Professor Jenik Radon

Adjunct Professor, School of International and Public Affairs, Columbia University New York, USA.
Jenik Radon is Adj. Asst. Professor at Columbia University’s School of International and Public Affairs. He is the founder/director of the Eesti and Eurasian Public Service Fellowship, which gives Columbia and other students the opportunity to intern in Estonia, Georgia and Nepal. From 2000 to 2002, Radon was a lecturer at Stanford University, where he taught human rights and privatization at its law school and international investment management at its Graduate School of Business. He is a visiting professor at the Indira Gandhi Institute for Development Research in Mumbai, India, where he has taught the class “Dynamics of Corruption” and has been named Distinguished University Professor at Monterrey Tech, Queretaro, in Mexico, where he gives special university wide lectures. Radon participated in the constitutional peace process in Nepal and was a drafter of the interim peace constitution, which, among other things, granted citizenship to millions of stateless people in the Terai region; and he is a member of the UN Global Compact Academic Initiative taskforce which seeks to have business schools worldwide incorporate the Compact’s 10 principles on human rights into their curriculum and teaching.
In the early ’80s, Radon founded Radon and Ishizumi, an international law firm representing international corporations and foreign public entities. From 1999 to 2007, Radon was one of the Executors/Trustees of Vetter Pharma, a privately-held German pharmaceutical company, the world leader in the production of aseptic systems, for which he now serves as counsel. In 1980, Radon co-founded the Afghanistan Relief Committee that supported refugees displaced during the Afghan-Soviet war and freedom for Afghanistan. Advisor during Estonia’s independence struggle, Radon co-authored the country’s foreign investment, mortgage/pledge, privatization and corporate laws and was an architect of Estonia’s privatization. In 1990 he was the first to officially raise the U.S. flag in Estonia since the 1940 Soviet invasion and was awarded the Medal of Distinction of the Estonian Chamber of Commerce. Radon was Georgia’s key foreign advisor and negotiator of the multi-billion dollar oil and gas pipelines from Azerbaijan through Georgia to Turkey (the BTC), featured in the James Bond movie, The World is Not Enough. In 2000, he was awarded Georgia’s highest civilian award, the Order of Honor.

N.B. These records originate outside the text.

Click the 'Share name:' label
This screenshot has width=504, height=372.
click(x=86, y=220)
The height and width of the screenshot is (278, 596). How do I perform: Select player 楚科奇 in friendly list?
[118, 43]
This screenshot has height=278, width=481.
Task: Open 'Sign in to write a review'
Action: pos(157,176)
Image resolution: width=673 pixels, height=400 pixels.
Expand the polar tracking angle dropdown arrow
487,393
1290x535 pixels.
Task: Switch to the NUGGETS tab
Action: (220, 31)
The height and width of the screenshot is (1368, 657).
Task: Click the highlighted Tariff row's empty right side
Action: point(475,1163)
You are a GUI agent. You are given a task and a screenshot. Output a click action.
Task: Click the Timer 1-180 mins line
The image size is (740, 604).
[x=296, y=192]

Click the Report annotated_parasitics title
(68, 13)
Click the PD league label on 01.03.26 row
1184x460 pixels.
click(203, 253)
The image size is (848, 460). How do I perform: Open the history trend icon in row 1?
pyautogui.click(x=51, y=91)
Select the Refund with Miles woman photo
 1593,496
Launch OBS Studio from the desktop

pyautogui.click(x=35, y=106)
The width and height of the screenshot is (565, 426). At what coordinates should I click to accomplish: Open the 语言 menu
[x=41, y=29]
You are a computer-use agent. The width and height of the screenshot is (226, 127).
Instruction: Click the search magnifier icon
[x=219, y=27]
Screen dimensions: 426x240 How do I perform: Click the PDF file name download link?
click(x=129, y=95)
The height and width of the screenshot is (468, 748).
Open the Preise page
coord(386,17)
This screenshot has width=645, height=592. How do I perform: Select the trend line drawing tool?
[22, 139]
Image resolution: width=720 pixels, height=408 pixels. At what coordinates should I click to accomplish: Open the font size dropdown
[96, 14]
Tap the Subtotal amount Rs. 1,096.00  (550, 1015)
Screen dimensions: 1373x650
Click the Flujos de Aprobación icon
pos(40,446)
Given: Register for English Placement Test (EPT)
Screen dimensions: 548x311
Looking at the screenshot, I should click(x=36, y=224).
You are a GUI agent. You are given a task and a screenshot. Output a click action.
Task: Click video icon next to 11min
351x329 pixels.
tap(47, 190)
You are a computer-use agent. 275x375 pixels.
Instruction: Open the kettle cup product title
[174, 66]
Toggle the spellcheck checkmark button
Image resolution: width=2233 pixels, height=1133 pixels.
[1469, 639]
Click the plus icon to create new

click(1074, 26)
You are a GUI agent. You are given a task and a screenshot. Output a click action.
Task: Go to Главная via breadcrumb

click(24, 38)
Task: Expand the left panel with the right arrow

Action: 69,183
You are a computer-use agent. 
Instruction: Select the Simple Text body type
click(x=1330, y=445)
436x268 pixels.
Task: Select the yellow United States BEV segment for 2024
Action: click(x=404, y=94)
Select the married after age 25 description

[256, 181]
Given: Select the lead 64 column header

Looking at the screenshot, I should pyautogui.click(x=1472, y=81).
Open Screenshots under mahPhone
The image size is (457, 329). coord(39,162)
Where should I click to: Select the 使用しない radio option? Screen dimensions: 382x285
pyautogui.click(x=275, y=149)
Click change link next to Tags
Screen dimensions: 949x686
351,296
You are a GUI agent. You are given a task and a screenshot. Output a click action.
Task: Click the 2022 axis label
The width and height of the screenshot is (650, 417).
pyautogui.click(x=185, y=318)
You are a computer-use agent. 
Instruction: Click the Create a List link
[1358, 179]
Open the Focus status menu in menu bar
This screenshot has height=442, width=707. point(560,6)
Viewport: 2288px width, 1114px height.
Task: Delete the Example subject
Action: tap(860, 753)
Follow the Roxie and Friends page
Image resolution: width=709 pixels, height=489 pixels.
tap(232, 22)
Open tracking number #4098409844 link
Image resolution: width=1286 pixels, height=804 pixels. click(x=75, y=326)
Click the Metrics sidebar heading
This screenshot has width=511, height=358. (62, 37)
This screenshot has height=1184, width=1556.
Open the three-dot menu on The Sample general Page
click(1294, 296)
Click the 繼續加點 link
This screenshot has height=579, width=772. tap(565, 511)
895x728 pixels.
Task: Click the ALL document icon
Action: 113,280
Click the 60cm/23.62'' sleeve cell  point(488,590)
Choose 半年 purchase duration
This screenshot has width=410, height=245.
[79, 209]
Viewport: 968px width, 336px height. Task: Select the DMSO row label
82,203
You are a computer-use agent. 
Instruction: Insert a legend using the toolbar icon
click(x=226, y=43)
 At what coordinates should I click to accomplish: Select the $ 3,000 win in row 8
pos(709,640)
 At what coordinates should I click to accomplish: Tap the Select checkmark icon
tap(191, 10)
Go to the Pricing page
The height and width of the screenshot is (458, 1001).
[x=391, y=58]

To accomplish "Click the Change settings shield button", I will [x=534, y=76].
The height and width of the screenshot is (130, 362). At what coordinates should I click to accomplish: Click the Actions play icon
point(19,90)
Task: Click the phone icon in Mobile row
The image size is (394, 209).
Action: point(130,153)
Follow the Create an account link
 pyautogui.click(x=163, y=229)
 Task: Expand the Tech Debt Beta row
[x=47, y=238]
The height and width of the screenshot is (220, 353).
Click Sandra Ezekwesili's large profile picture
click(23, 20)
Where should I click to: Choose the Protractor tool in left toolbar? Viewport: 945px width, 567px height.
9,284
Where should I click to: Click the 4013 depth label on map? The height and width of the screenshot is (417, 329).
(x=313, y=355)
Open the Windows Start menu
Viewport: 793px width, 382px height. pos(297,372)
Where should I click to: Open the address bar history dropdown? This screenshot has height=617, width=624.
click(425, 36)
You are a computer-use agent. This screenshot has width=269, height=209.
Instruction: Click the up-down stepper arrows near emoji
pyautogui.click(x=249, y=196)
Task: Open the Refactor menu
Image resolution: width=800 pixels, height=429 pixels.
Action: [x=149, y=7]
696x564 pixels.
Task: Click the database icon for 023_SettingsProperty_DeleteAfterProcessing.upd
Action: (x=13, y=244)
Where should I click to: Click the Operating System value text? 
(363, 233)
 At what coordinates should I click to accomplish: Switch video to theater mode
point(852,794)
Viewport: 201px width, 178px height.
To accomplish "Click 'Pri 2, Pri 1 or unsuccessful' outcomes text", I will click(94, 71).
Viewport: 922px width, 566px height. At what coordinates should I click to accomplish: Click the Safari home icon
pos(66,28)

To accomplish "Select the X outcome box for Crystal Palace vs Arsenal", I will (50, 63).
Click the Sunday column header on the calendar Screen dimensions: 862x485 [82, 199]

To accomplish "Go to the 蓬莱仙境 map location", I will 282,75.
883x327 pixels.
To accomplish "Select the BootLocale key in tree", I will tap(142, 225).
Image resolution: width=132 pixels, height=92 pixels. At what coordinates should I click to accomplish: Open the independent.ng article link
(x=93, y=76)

Radon has lectured in over 30 nations, including recently in China, Germany, Laos, Mexico and Nepal; and he has written numerous articles, including Conflicts of Interest: the Unaddressed and the Unspoken Challenge, International Social Science Journal (UNESCO); Staatsfonds vor den Toren (Sovereign Wealth Funds Before the [Trojan] Gates), Wirtschaft (Economy) section, Frankfurter Allgemeine Zeitung (FAZ); Getting Human Rights Right, Stanford Social Innovation Journal (December, 2007); How To Negotiate Your Oil Agreement, in Escaping the Resource Curse, ed. Macartan Humphreys, Jeffrey Sachs and Joseph Stiglitz (Columbia University Press, June 2007); Ethics in Business (MBA) Education – A New Must, International Management Development Research Yearbook, Technology, Structure, Environment, And Strategy Interfaces In A Changing Global Business Arena (June 2006); Sleepless, Clueless, Dangerous, in Ergo-Med (Haefer Verlag, Germany, March 2006); The New Mantra: Bribers Beware! The Journal for Transnational Management (Vol. 11, No. 4, 2006); Hear No Evil, Speak No Evil, See No Evil Spells Complicity, (UN) Compact Quarterly (Volume 2005, Issue 2), published by the (United Nations) Global Compact. Radon obtained his B.A. from Columbia University, a M.C.P. from the University of California, Berkeley and a J.D. from Stanford Law School.